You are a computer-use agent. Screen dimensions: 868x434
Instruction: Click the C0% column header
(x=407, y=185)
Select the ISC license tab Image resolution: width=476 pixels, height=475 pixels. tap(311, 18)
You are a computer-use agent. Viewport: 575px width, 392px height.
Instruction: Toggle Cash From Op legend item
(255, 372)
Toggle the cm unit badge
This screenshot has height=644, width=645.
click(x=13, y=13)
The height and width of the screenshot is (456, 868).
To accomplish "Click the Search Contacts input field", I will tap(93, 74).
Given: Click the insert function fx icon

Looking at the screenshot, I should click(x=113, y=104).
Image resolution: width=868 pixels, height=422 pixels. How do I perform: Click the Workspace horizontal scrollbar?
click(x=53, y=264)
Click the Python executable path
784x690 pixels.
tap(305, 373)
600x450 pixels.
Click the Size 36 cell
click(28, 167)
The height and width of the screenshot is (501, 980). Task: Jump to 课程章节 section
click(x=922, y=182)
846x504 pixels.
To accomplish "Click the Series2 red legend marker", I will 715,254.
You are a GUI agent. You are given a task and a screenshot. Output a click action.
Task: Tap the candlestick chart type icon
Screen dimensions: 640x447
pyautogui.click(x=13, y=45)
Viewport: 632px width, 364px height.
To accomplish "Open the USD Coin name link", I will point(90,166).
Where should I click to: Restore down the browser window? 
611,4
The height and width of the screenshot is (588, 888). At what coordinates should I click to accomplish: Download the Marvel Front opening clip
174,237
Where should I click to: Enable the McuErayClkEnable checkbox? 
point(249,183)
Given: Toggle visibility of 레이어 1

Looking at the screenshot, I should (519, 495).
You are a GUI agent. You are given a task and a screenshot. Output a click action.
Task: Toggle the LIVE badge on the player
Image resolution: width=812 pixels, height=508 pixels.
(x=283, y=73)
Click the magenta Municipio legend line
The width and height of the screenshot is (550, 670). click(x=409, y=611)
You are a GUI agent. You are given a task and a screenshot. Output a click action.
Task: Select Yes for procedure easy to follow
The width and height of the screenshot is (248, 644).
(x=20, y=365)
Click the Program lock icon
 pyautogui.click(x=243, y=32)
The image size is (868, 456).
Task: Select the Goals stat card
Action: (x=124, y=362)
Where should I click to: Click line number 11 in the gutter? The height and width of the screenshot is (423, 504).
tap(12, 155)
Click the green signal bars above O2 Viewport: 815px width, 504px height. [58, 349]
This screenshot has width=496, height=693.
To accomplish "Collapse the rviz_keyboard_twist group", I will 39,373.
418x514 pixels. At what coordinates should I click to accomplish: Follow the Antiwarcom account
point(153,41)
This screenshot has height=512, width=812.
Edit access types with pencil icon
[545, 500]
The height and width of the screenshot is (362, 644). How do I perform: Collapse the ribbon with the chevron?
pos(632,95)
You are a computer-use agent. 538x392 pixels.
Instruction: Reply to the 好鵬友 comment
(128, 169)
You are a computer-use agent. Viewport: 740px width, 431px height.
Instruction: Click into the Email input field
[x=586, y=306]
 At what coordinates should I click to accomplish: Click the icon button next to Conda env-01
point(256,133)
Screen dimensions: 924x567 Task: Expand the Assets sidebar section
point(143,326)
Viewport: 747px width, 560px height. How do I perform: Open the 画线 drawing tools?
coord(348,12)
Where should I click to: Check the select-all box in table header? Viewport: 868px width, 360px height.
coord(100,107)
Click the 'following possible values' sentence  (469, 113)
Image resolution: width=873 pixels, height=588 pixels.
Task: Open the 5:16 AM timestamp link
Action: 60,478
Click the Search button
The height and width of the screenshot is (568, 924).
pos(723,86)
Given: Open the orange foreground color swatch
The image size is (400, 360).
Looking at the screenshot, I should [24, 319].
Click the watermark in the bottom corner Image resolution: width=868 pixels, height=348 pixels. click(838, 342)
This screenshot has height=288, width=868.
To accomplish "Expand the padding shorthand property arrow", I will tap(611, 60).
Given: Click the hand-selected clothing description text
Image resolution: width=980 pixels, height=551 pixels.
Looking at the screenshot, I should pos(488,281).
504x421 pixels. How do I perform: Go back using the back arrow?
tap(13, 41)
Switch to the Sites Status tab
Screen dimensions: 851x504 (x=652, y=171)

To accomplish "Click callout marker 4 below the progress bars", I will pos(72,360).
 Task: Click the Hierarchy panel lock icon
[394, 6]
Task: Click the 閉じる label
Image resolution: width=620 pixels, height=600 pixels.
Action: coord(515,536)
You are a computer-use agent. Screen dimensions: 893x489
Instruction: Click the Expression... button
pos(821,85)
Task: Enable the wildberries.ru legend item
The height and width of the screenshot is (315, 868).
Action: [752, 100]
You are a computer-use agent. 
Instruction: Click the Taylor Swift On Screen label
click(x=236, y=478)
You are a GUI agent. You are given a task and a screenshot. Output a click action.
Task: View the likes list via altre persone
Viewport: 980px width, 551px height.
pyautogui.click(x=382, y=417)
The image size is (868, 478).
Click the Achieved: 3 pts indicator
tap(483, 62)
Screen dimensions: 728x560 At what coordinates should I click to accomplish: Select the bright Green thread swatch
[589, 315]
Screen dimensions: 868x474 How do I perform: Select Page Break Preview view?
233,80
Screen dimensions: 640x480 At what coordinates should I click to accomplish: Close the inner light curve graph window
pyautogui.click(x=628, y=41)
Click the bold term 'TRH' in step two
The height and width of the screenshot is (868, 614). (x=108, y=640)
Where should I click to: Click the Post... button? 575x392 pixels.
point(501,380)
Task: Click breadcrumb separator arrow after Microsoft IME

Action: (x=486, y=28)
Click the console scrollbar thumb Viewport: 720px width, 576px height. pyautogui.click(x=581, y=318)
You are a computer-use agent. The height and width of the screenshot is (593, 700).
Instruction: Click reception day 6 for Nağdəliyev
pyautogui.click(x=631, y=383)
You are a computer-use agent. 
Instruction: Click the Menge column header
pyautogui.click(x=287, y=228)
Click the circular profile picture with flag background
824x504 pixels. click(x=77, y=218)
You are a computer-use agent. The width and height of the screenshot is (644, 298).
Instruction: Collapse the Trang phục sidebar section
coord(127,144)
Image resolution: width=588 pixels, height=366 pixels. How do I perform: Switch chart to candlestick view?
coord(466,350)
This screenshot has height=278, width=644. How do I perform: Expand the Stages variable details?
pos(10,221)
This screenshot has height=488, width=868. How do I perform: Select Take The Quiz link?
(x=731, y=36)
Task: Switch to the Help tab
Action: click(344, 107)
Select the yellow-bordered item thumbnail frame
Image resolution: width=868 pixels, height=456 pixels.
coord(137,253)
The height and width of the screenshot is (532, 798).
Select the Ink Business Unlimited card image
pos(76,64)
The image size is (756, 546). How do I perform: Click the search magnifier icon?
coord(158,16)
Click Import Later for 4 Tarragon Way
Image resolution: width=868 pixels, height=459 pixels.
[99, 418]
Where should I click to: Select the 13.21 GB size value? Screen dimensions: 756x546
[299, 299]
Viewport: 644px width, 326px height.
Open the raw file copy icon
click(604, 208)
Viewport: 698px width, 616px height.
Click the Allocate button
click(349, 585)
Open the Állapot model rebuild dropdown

################

◆ BRIEF
Write only the number of lines in the data where the word "bars" occurs.

◆ WORKED SOLUTION
2